Output the material from the line containing "Where should I click to: Click the" through the line containing "coord(180,426)" as a two-column CSV with the headers instruction and action. Put one row per item, with each value in a single quoted field and line breaks replaced by spaces.

"""

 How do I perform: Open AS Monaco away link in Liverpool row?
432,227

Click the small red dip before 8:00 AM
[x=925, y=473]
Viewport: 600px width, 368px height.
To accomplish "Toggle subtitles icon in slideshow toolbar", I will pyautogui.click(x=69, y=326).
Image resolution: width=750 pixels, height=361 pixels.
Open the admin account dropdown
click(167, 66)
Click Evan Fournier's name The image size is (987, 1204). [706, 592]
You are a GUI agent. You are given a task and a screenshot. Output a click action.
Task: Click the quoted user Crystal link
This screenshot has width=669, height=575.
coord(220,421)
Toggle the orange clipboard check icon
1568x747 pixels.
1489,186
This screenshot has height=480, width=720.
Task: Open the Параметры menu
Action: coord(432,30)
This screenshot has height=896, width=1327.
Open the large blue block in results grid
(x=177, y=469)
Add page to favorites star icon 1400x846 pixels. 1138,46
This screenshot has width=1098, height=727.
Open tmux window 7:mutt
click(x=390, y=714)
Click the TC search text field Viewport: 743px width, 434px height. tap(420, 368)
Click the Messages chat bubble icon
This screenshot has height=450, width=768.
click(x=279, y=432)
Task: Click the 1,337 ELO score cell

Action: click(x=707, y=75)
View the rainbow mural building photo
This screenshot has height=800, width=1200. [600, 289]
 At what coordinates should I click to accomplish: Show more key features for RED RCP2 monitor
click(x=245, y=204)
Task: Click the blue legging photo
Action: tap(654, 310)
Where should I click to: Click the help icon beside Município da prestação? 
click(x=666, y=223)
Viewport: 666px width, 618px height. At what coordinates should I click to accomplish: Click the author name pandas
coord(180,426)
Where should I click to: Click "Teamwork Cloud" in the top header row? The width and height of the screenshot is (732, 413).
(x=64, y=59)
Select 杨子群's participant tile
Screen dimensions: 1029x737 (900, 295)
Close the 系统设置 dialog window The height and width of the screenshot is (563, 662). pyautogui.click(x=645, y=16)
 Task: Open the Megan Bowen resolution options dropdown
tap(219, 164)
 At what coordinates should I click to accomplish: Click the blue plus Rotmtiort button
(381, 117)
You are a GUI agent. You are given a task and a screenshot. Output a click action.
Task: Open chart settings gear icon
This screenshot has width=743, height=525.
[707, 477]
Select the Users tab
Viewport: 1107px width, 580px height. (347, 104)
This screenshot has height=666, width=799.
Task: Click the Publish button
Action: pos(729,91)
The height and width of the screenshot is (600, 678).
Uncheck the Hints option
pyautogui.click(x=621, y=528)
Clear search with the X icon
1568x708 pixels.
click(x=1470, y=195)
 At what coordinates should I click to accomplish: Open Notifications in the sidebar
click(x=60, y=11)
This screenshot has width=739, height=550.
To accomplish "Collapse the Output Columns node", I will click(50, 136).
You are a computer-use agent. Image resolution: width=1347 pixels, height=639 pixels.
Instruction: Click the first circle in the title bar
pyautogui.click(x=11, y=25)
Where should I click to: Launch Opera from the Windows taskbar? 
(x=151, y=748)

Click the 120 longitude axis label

"""

:: EXERCISE RESULT ::
instruction,action
"Where should I click to: Click the help icon beside Município da prestação?","click(x=666, y=223)"
"Viewport: 666px width, 618px height. At what coordinates should I click to accomplish: Click the author name pandas","coord(180,426)"